Extracted data entries
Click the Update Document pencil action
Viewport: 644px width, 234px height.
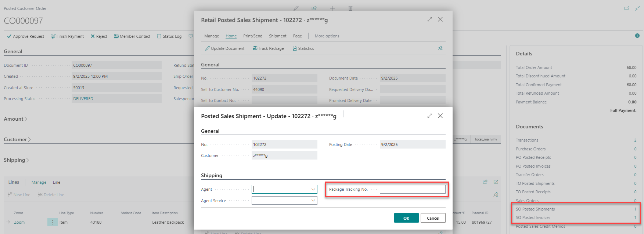coord(224,48)
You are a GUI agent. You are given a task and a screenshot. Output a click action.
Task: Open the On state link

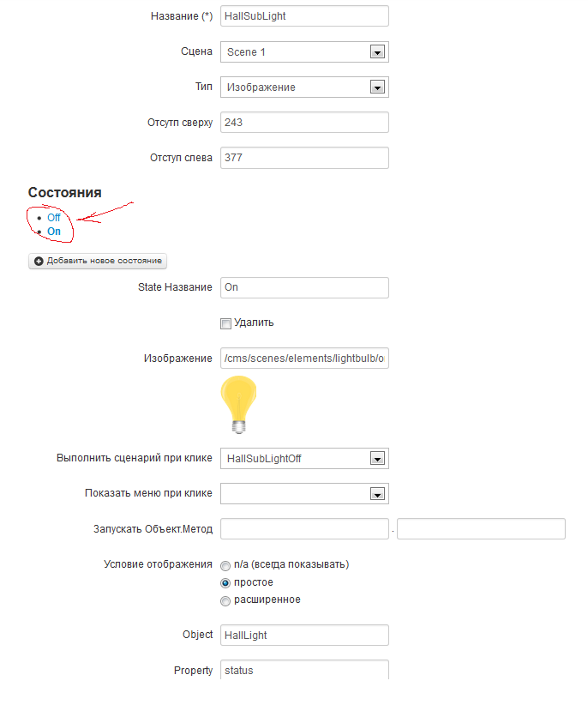(x=54, y=232)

Your objective: Once the pictures are set aside, repeat the data above exactly as written.

Result of this task:
Click the Update Document pencil action
Viewport: 644px width, 234px height.
coord(224,48)
You are a GUI agent. You are given a task and a screenshot. Output a click action.
Task: Open the On state link

(x=54, y=232)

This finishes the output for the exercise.